Environmental drivers of endemic gonorrhea among semi-nomadic pastoralists: Kaokoveld, Namibia

We are exploring how ecological adaptation to intense drought is affecting Neisseria gonorrhoeae (gonorrhea) epidemiology among the Himba pastoralists of Kaokoveld (northwest) Namibia. Specifically, we aim to test the hypothesis that drought alters the ecology of transmission cycles, leaving traces of environmental forcing even in a directly-transmitted pathogen like gonorrhea. Gonorrhea is highly prevalent across Kaokoveld because maintaining multiple concurrent sexual partners is culturally acceptable and, I argue, ecologically valuable. Meanwhile, gonorrhea incidence and persistence varies temporally according subsistence dispersal patterns and seasonal shifts in structure of sexual networks. Although well-adapted to arid living, the Kaokoveld pastoralists are experiencing the worst known drought in history. Surviving drought has forced people to alter their subsistence and mobility strategies, which, in turn, has affected the frequency and timing of access to sexual partners. Climate change portends longer and more severe droughts and the responses that we currently observe may provide insights into people’s long-term social and ecological coping strategies and to how changes in human-environmental systems alter the selective landscape of directly transmitted pathogens.

 
Making ostrich eggshell beads

Making ostrich eggshell beads

Mixed subsistence, food security, and tuberculosis among the Ju|’hoansi San: Tsumkwe, Namibia

The Ju|’Hoansi San can trace their residency in the Kalahari back for tens of thousands of years, living exclusively as highly mobile hunter-gathers.
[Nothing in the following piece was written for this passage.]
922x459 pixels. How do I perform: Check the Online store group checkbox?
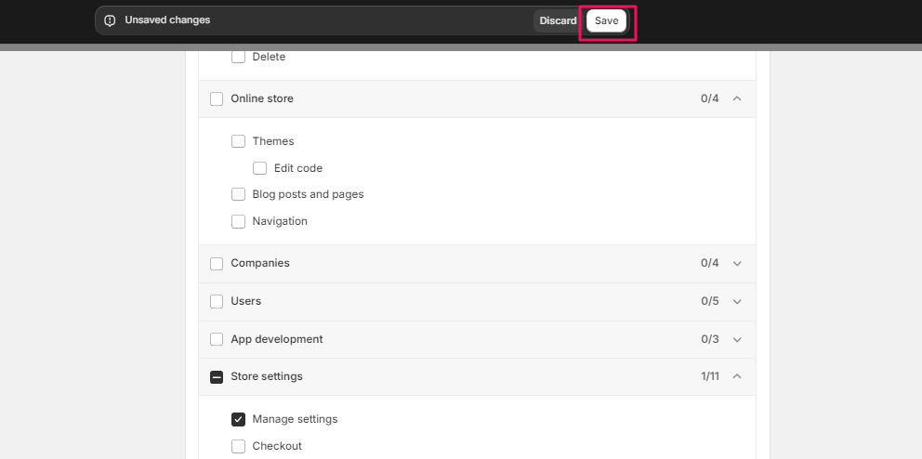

In recent generations, Ju|’hoansi communities have adopted a mixed subsistence strategy that is still variously reliant on foraging and hunting. Modern village life is much more sedentary than in the past and everyone is strongly connected to small urban settlements, for work, healthcare, remittances, and education. While village-living Ju|’hoan households frequently employ a wide range subsistence practices, including gathering, hunting, gardening, animal husbandry, and informal wage labor, each of these strategies is vulnerable to environmental variation and scarcity. Meanwhile, tuberculosis, especially drug-resistant strains, has long been a major health problem in San communities, but little is known about local transmission dynamics or the ecological vulnerabilities to exposure. In this new and developing project, we are exploring how intra- and inter-household patterns of subsistence and food insecurity influence vulnerability to active TB infection and exposure.